Tento descobrir de onde eu mesmo vim. Sempre achamos que ainda não chegamos às origens, me disse um sacerdote com quem conversei em uma igreja de Meteora, na Tessália. Sempre achamos que ainda estamos nas antessalas, que vamos avançar mais pouco, e mais um pouco, e enfim chegaremos ao grande salão do nascimento. Será mesmo assim que as coisas acontecem? – ele me perguntou. Pelo que entendi, os sacerdotes gregos têm uma visão circular do tempo. Nunca chegamos às origens porque, quanto mais avançamos em direção às origens, mais retornamos ao ponto de partida. A origem permanece tão inacessível quanto o futuro. Só temos o presente e nada mais, foi o que o sacerdote quis me dizer.

Penso na juventude de meu pai, José Ribamar, passada na Parnaíba, Piauí, até sua vinda para o Rio de Janeiro ainda nos anos 1920. Tento chegar ao que havia antes dessa Parnaíba mítica de meu pai. Meu pai não nasceu na Parnaíba, mas em União, na caatinga. De mãos dadas com ele, recuo o mais possível, mas simplesmente não consigo chegar ao início de tudo. É a ideia de Rank: sobre as experiências mais remotas, mais primárias, esbarramos apenas em portas lacradas. Há uma tranca – um recalque – que impede nosso acesso ao momento original, ao qual nunca voltaremos. Avançamos no escuro, atravessamos os corredores da história, mas ali ficamos, enredados em um labirinto de imagens imprecisas, de ilusões e de ficções. E logo somos obrigados a nos conformar com as memórias mais claras da segunda infância, que apenas encobrem a verdade que procuramos.

Estou anotando essa crônica quando a campainha toca. É a senhorita Anderson, minha vizinha do 1907, que quer saber se eu vi Tambo, seu gato siamês. Não, não vi, mas ela não se conforma. Reclama que, apesar de tratar bem o gato, ele não pode ver uma porta aberta que escapa. Está sempre interessado em fugir. “O que ele tanto procura”? – a senhorita me pergunta, desolada, enquanto lhe sirvo um café. Penso, mas não digo: também os gatos fujões, mesmo sem saber disso, buscam suas origens. Metem-se em fendas obscuras, desaparecem em vãos, escavam lixeiras à procura de algo que nunca encontrarão.

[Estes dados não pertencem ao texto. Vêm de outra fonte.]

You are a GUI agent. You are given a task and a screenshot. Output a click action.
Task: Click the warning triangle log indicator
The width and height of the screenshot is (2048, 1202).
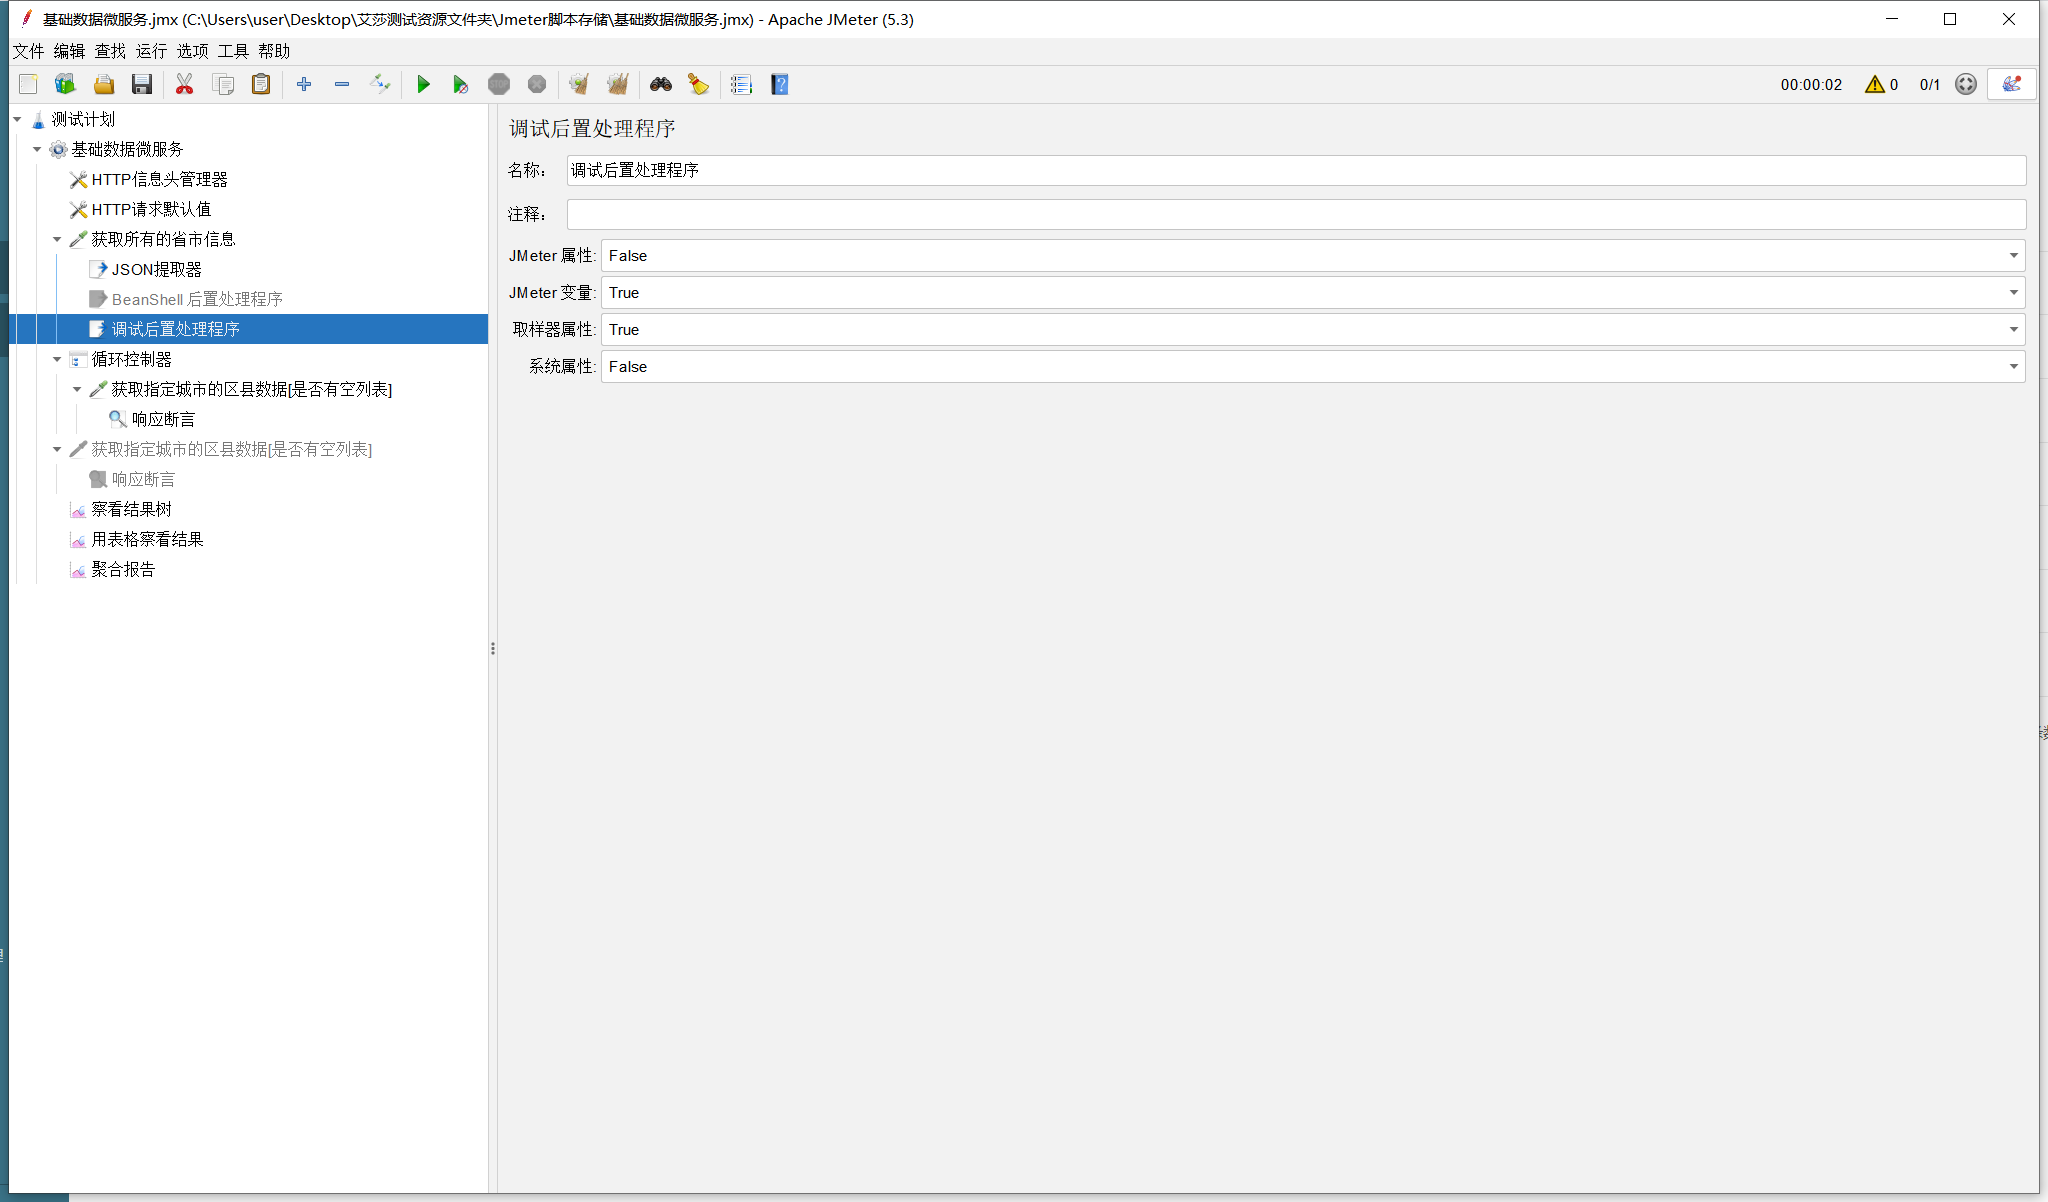1874,85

“Meu gato é um sonso, procura o que não existe”, a senhorita desabafa. “Está tão bem em casa, por que busca outra coisa”? Não vou perder tempo explicando à senhorita Anderson que existe em todos nós, mesmo nos gatos, um impulso para o desconhecido. “Todos queremos ir além”, eu lhe digo. Mas ela protesta: “Ir além de quê”? A senhorita só se interessa pelos fatos. Parasse para pensar e veria que, também em seu caso, existe uma Parnaíba perdida, que ela desconhece. O pior: que ela jamais encontrará.

Mas vejam o lado bom disso tudo. Hoje entendo que é essa procura fadada ao fracasso que nos empurra e nos faz viver. Procurar por uma Parnaíba que desapareceu para sempre é seguir em frente – é agarrar-se à vida. Todos precisamos de sonhos. Também Lucius, o narrador de Apuleio em O asno de ouro, faz uma viagem à Tessália, na Grécia central, em busca de bons negócios. São outras as coisas que ele encontra – a começar por uma bruxa. Mas é assim, sem nunca chegar ao que procuramos, que encontramos o que não esperamos.